Poco antes de cumplir los 20 años, decidí perder la virginidad. Tengo fijación por cumplir mis plazos mentales y me parecía que llegar a la veintena sin haber consumado el famoso coito era algo que no me podía permitir. No fue con mi novio, sino con un muchacho muy majete que había conocido una semana antes. Pasaba por aquel entonces por uno de los periodos de descanso con el que luego sería mi marido.
La verdad es que tenía el momento bastante planificado. En mi coche, en un lugar poco transitado y discreto, y con margen suficiente para llegar a casa de mis padres a una hora decente. La cosa no fue para tirar cohetes pero estuvo a la altura de mis expectativas, que tampoco eran la hostia. Bueno, el caso es que dejé de ser virgen que era lo que quería y, oye, eso es algo que siempre le agradeceré a este chico.

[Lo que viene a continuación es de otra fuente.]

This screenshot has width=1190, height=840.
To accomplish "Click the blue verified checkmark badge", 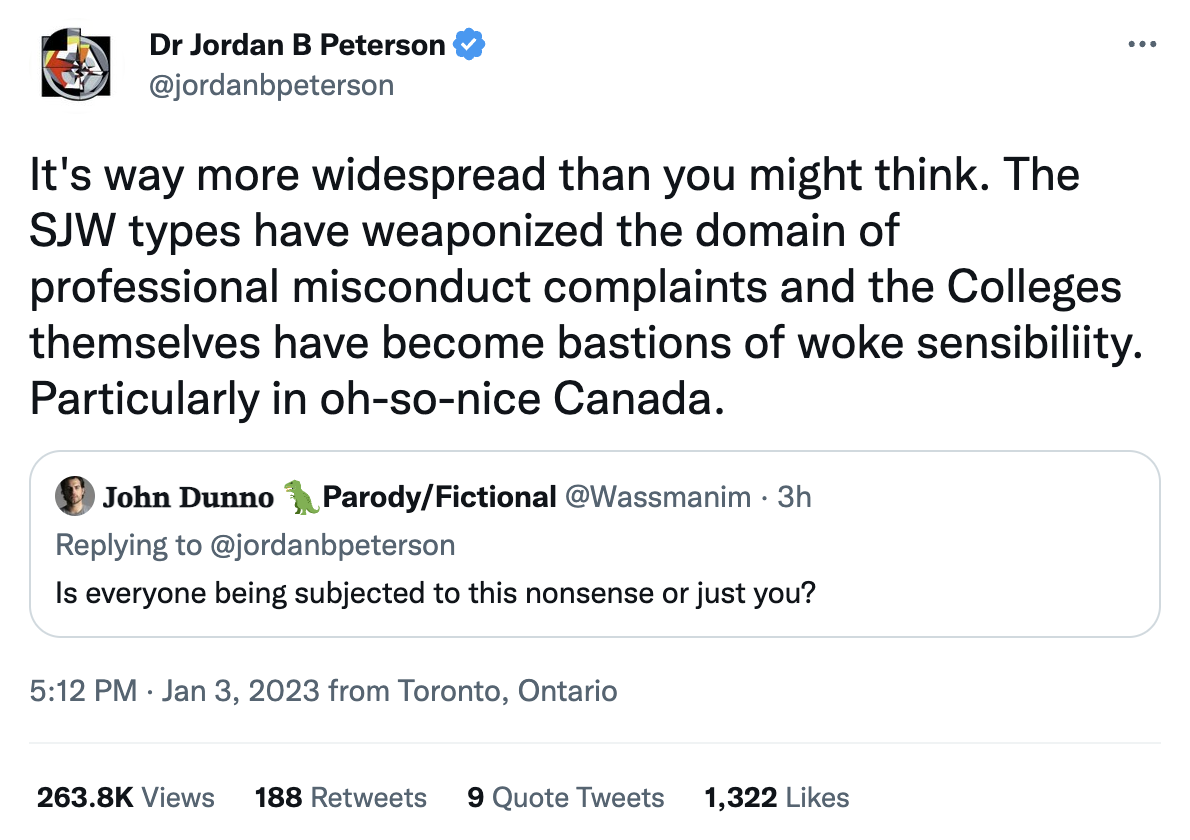I will pos(468,45).
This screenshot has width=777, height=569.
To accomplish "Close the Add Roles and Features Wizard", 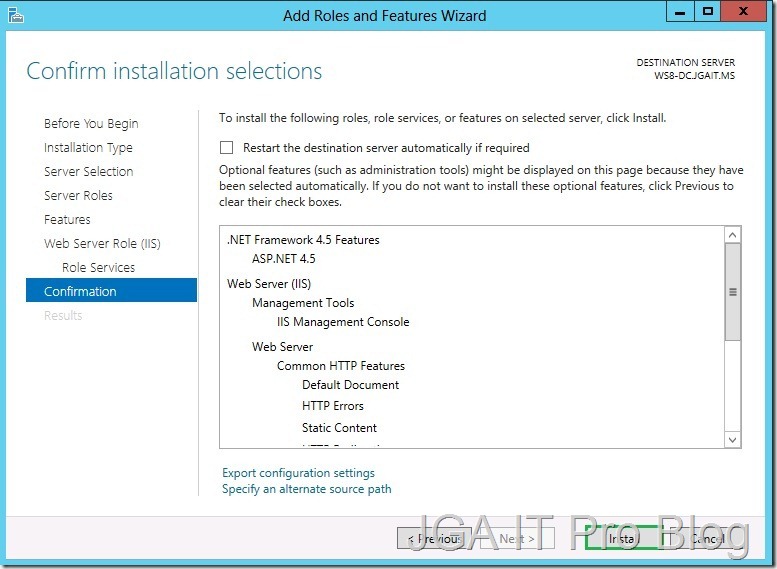I will click(745, 13).
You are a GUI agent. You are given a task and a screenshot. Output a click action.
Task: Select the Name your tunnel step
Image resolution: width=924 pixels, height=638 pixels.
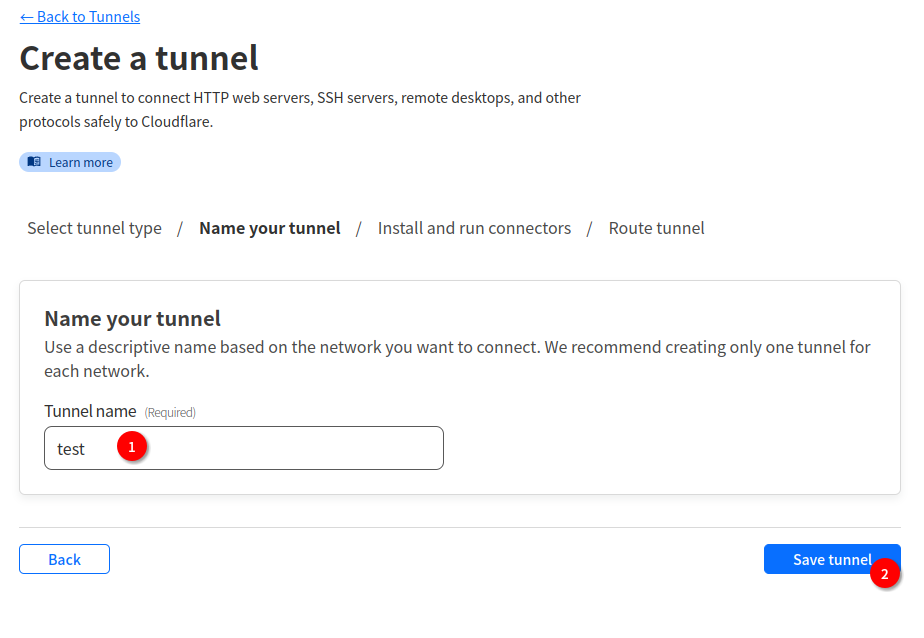[x=270, y=228]
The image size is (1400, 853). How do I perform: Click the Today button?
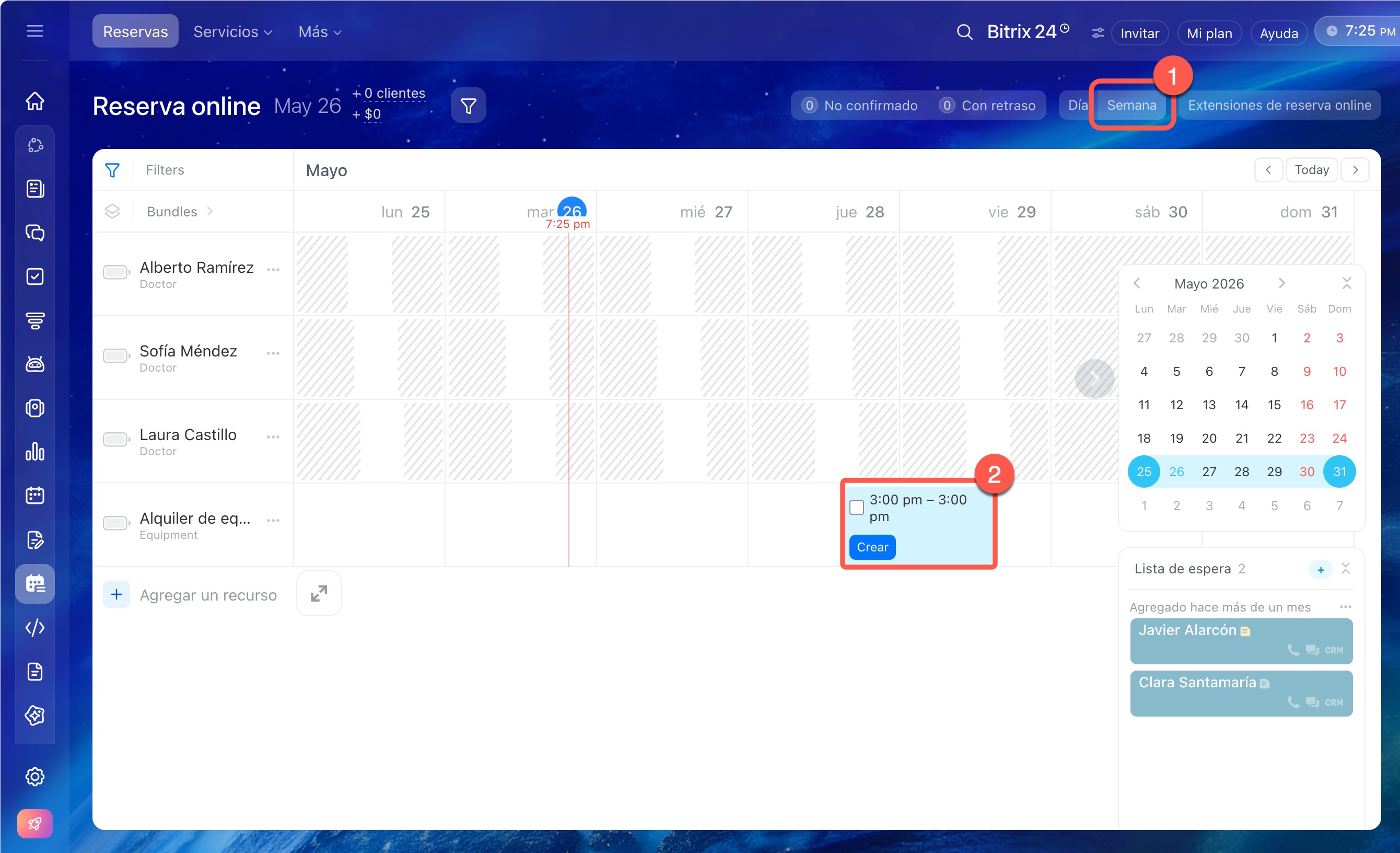1311,170
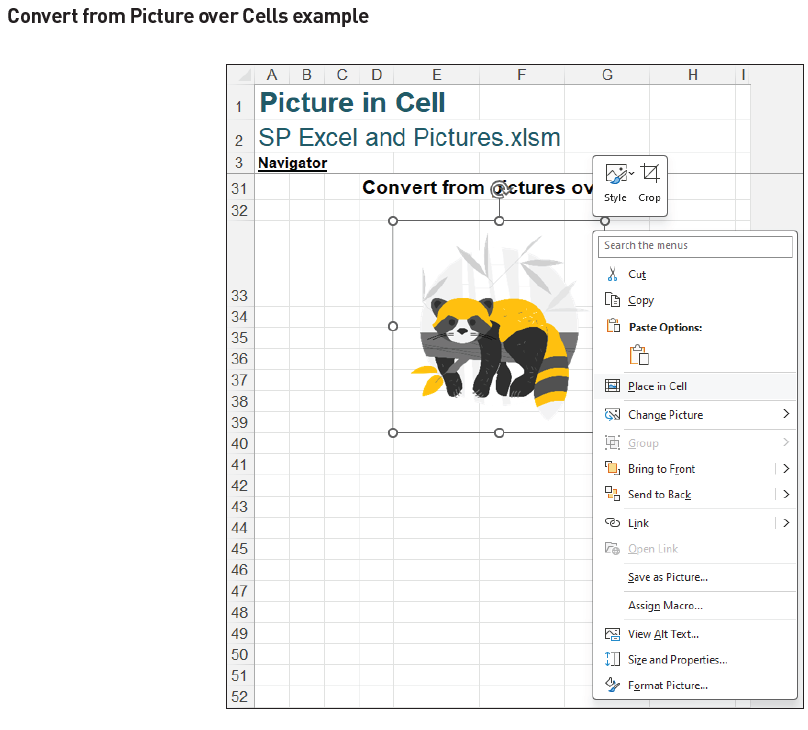Click the Place in Cell icon

(612, 385)
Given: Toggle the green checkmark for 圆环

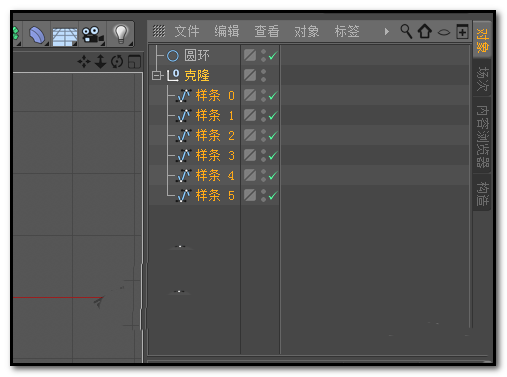Looking at the screenshot, I should (273, 55).
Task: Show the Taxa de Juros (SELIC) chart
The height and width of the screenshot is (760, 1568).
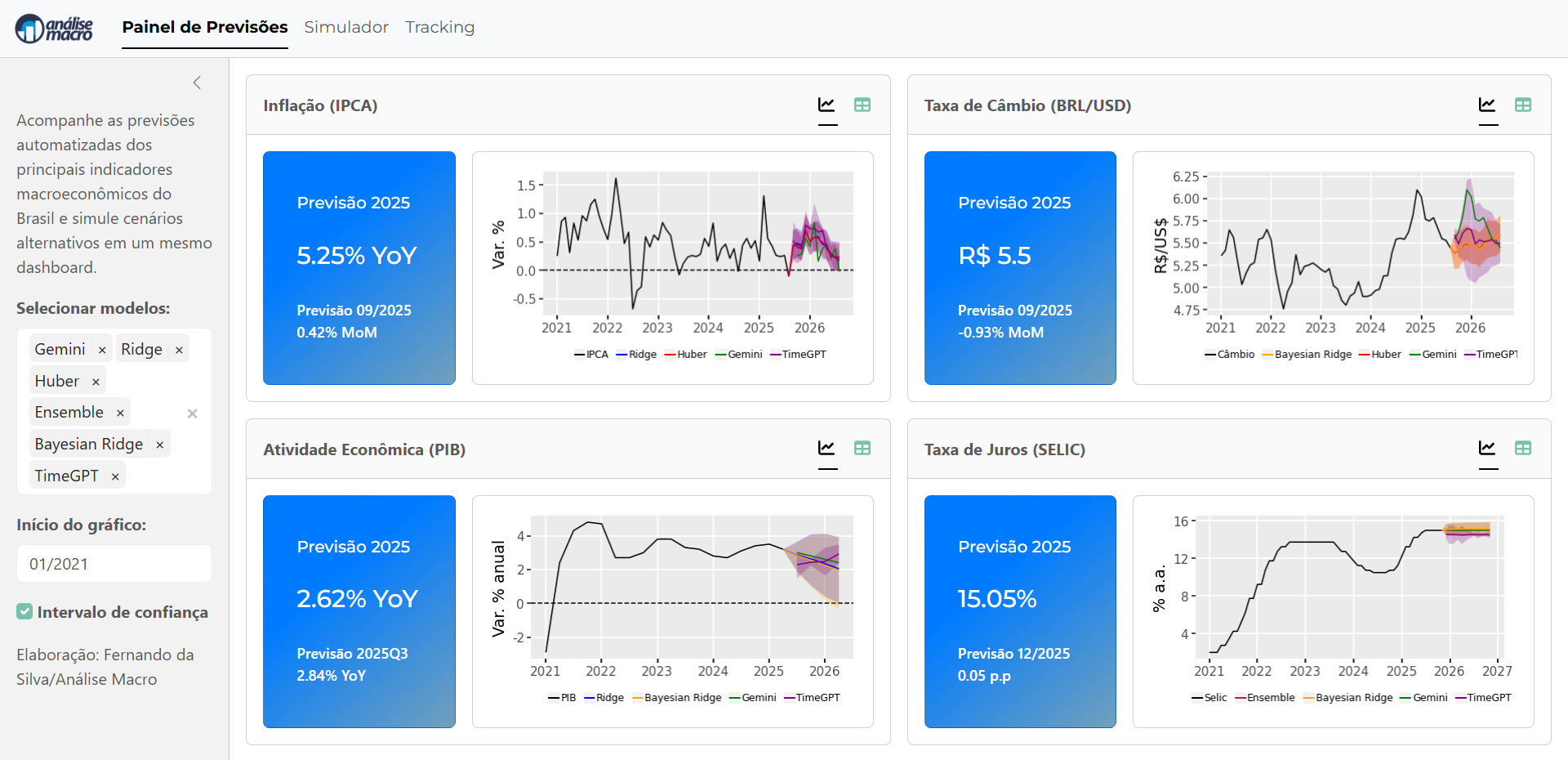Action: click(x=1487, y=449)
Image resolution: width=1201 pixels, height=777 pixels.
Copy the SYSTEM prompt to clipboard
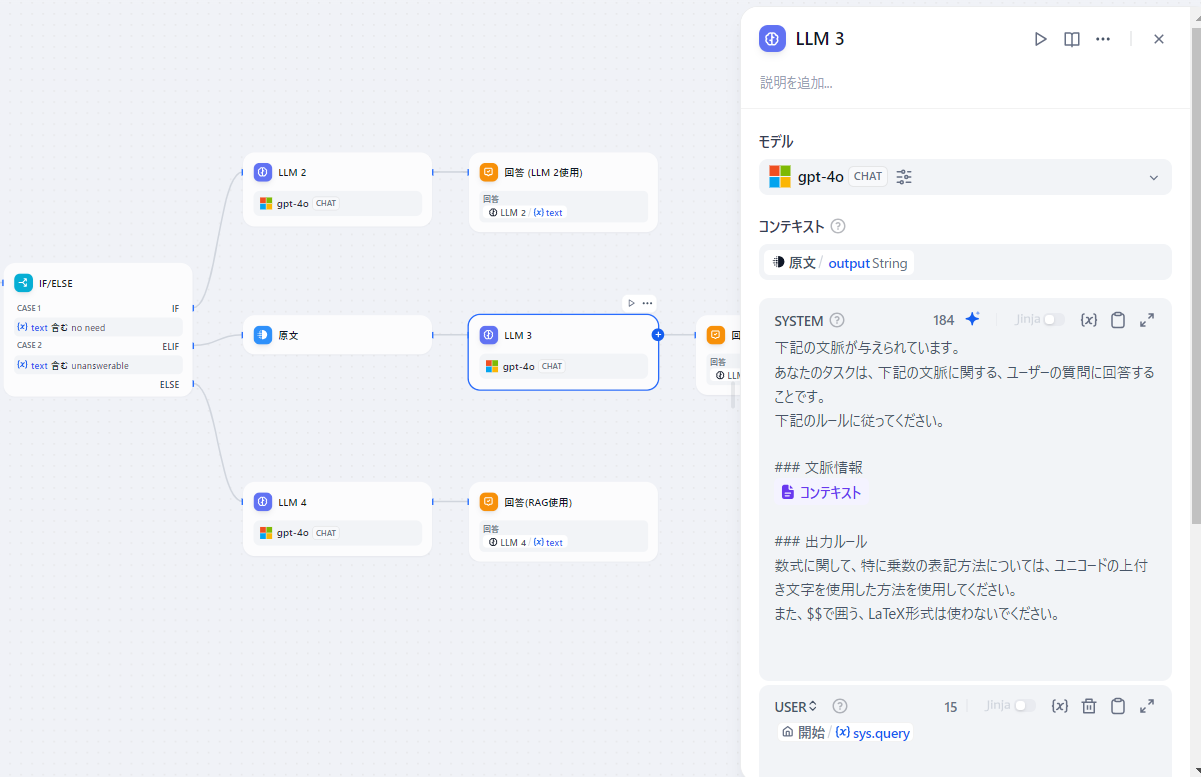point(1118,320)
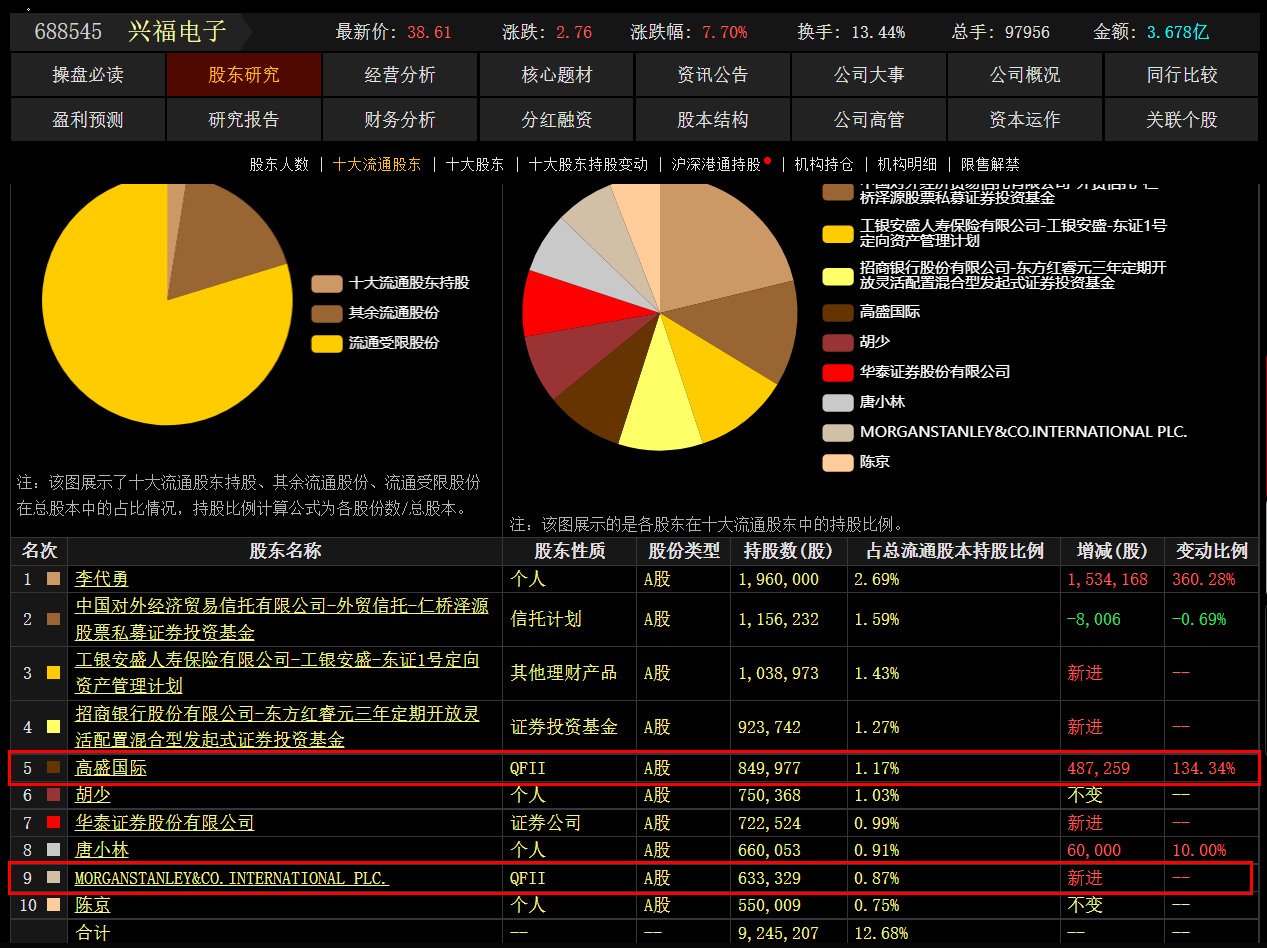Open the 股东研究 tab
Image resolution: width=1267 pixels, height=948 pixels.
pyautogui.click(x=244, y=75)
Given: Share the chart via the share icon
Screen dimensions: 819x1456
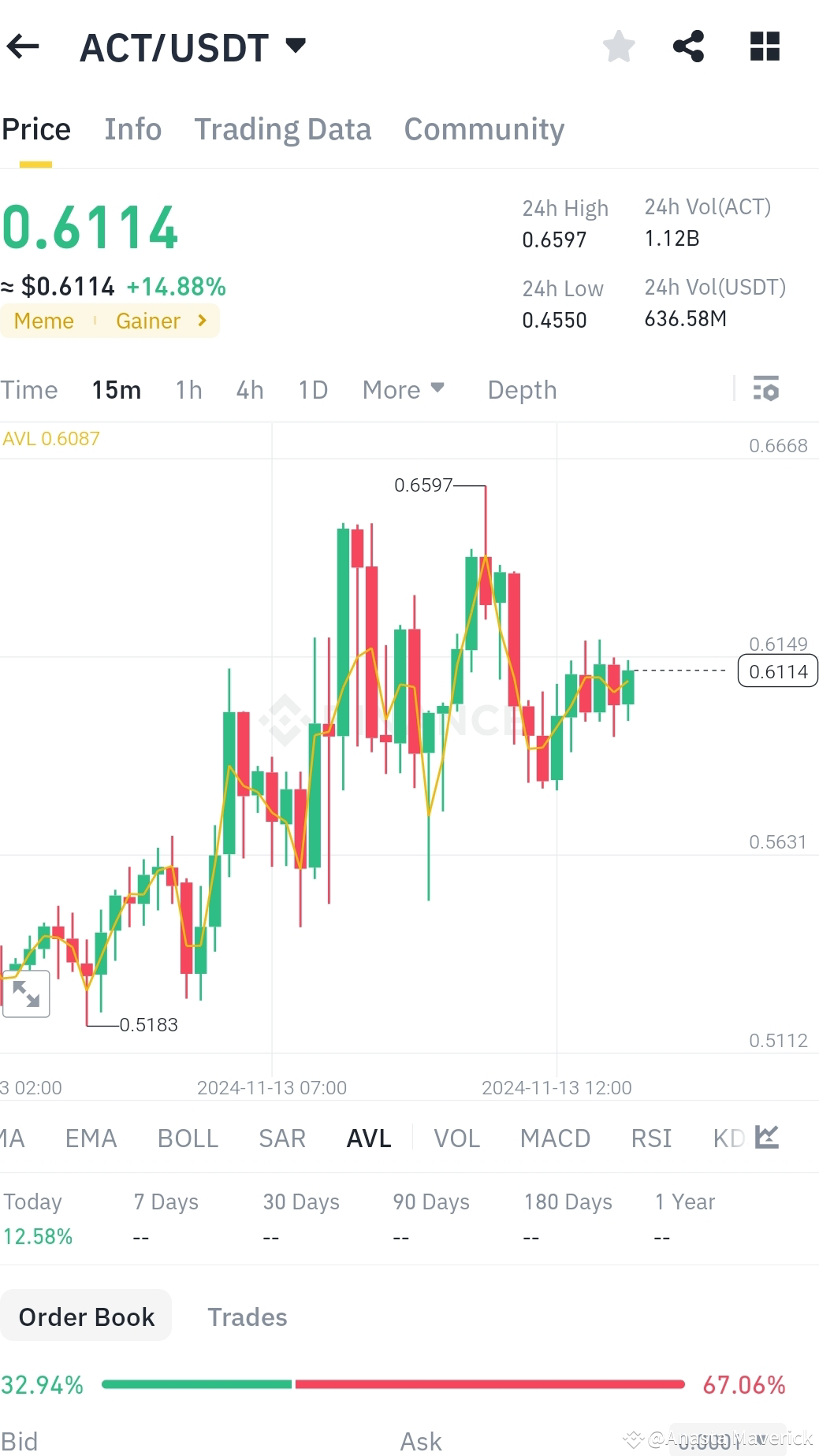Looking at the screenshot, I should tap(688, 46).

La relación no dio para mucho más, al menos por mi parte y poco tiempo después le dije aquello de que prefería que fuéramos amigos. No se lo tomó muy bien, por eso me sorprendió mucho que me llamase tras un par de meses y cuando estaba en plenos exámenes de febrero. Me preguntó si tenía planes. Le dije que estaba muy agobiada, estudiando, y me contestó: «bueno, pero como es San Valentín…» no pude evitar reírme y le solté: «¡Y también es primavera en El Corte Inglés!». No me volvió a llamar. Y con razón.
El domingo, por San Valentín, me acordé de esta anécdota de hace ya cuarto de siglo, y me di cuenta de lo jodidamente calculadora que he sido siempre con esto de los plazos. A veces de forma no del todo voluntaria.
A los 15 años me pesaba no haber estado aún con un chico. Me había quedado a las puertas varias veces, pero ¡nunca me habían besado! En esa especie de carrera estúpida que se establece en la adolescencia, era de las rezagadas, por lo que cuando ya iba quedando poco para cumplir los 16 me empecé a agobiar. El caso es que lo logré. Antes de alcanzar los sweet sixteen, el chico que me gustaba me besó una noche y fue como de cuento de princesas. Esta vez, sí. Y además, había cumplido con el plazo.
Con la maternidad me pasó igual. Fui madre por primera vez antes de los 35, que era el deadline mental que me había marcado. Y ojo, que no fue nada fácil. Llevaba años detrás de ello, con el furor uterino desatado y al final tuve que recurrir a la ciencia para conseguirlo, como he contado aquí alguna vez (La Semilla). El segundo parto lo tuve antes de los 40. También prueba superada. Y esta vez, la concepción fue rápida y repentina, no lo fue tanto llegar hasta ella… ¡si hasta tuve que cambiar de padre!
Bromas aparte, me preocupa haber descubierto como mi reloj biológico ha marcado siempre mis tempos. Una se cree muy dueña de sus decisiones y resulta que por encima de las neuronas están las hormonas. ¿O es al revés? Da igual. No sé qué es peor.